The Dream
- Gocha Okreshidze
- Dec 23, 2024
- 3 min read
Diary Entry: December 23, 2024
Today is St. George's Day. I woke up screaming. Or maybe just breathing too fast. The sheets are twisted around my legs, damp. That dream again. No, not that one, a new one. A worse one.
I’m standing in the bathroom now, leaning over the porcelain sink. I turn the chrome tap. The water rushes out, cold and clean, and I start talking to it. It’s the only thing that listens without judgment. It just takes the words and carries them away, down the drain.
“You won’t believe this,” I whisper, my voice hoarse. “It was that place. You know, ‘Le Rêve Doré’ or some other stupid, exclusive name. The one in New York everyone’s dying to get into.”
In the dream, I was desperate. I needed to be inside. It wasn’t just food; it was... validation. I saw them going in — actors I recognized, tech billionaires, people who shape the world. And me, on the velvet rope’s wrong side.
I begged. I schmoozed. I tried to bribe the doorman, who looked at my cash like it was lint. I found the manager, pleaded my case. I think I even cornered the owner by the service entrance, promising... I don’t know what. I did verbal gymnastics, bending over backward until my dignity snapped.
And it worked.
They let me in.
It was everything they said. Low lighting, crystal gleaming, soft music that sounded like expensive thoughts. I was seated at a small table, my heart pounding with victory. I’d made it. I was in.
Then, the main course. The waiter, impossibly elegant, placed it before me with a flourish. It was... well, it was shit. Literally. A perfectly coiled piece of human excrement, steaming slightly, nestled on a bed of microgreens. It was garnished with edible gold leaf and a delicate pansy.
The smell was... disguised. Cloves, perhaps?

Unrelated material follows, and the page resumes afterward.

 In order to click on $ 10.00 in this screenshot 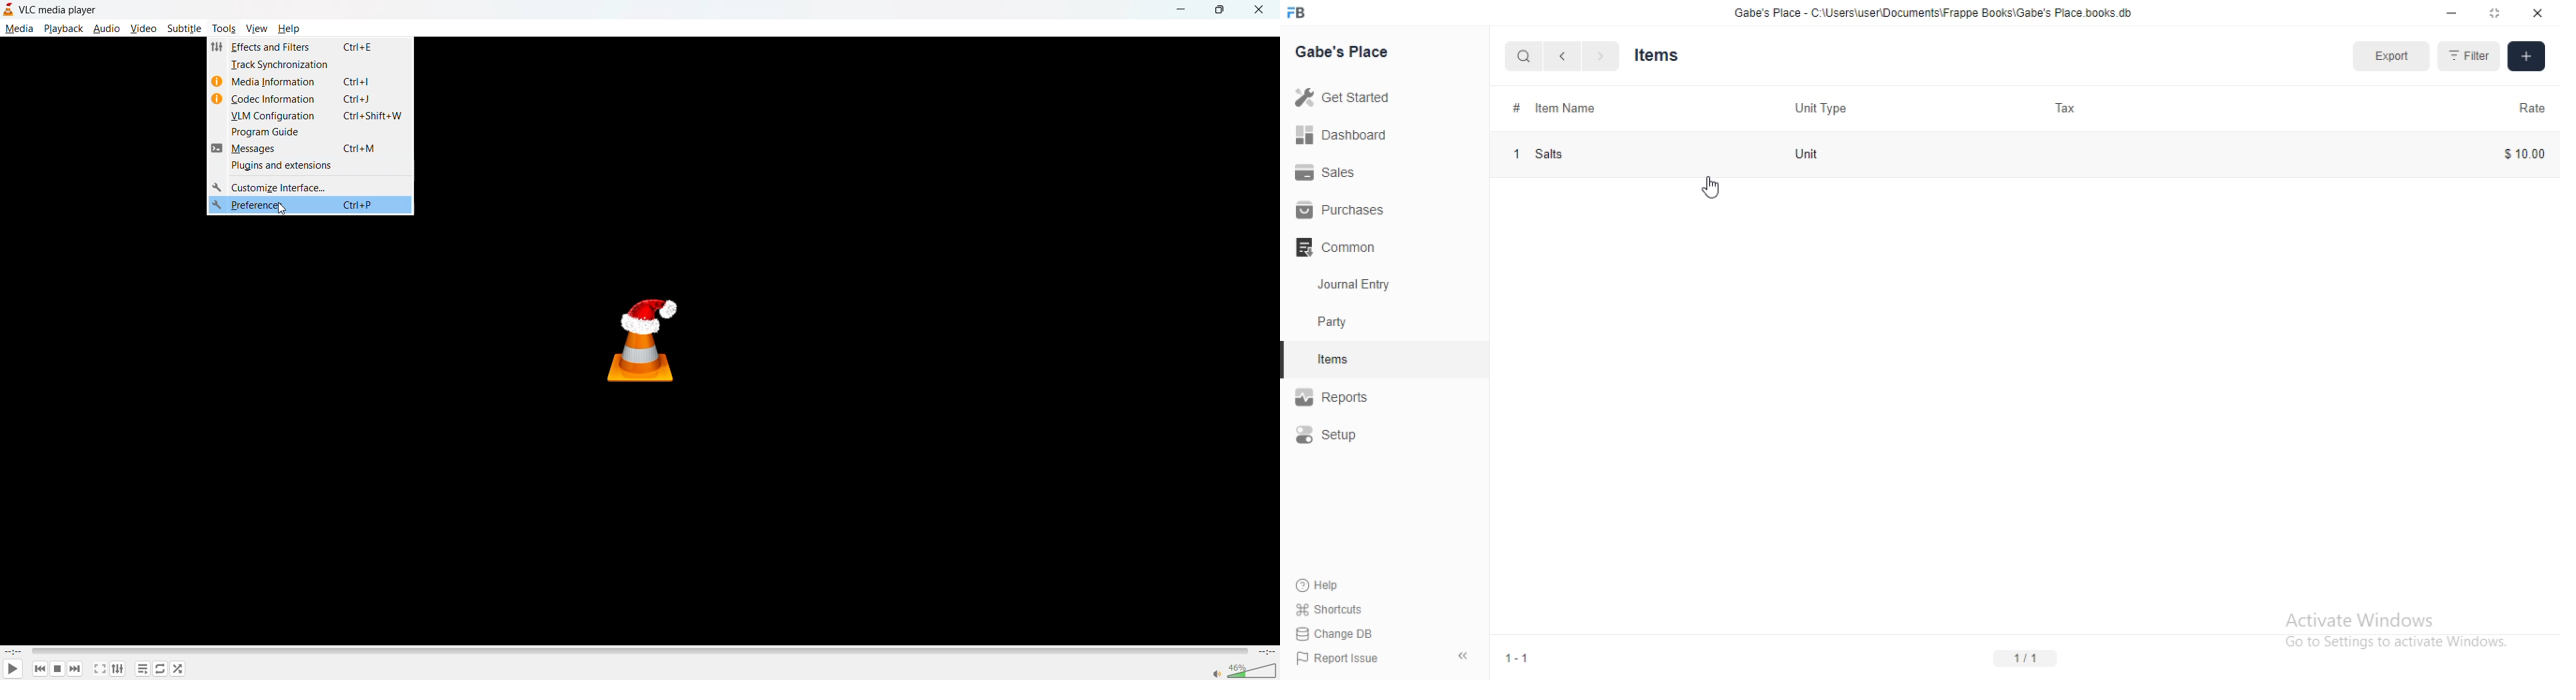, I will do `click(2517, 153)`.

Saffron? They presented it so beautifully. The menu description, which I suddenly remembered, called it “The Primal Essence of Earthly Sustenance.” Everyone around me was eating it. They were savoring it, discussing its “bold terroir” and “unapologetic honesty.”
So I ate it. I picked up the silver fork, took a bite, and... I liked it. It was profound. Rich, complex. I felt a wave of pure, unadulterated enjoyment. I ate every last bite.
Waking up was like being slapped. The taste — the real taste — flooded my mouth. Bile. Disgust. I gagged and ran here, to the sink, to you.
And that’s when the real problem started. As I’m watching the water swirl, trying to wash the dream-taste away, last night clicks into place. It wasn’t a dream.
That restaurant. The other restaurant. The one with the red curtains. She was there. The girl... not a celebrity, just someone I paid to look like one for a few hours. The endless bottles of wine. I remember trying to impress her, flashing my wallet.
I just checked. The wallet’s empty. Every card, every bill. Gone.
I’m staring at the running water, and the dream and the memory are mixing. The glamour of the dream-restaurant and the tacky red velvet of the real one. The profound enjoyment of eating shit and the sour, empty feeling of being robbed.
Which one was worse? Which one is real?
The water just keeps running. I feel sick. It’s going to be a bad day.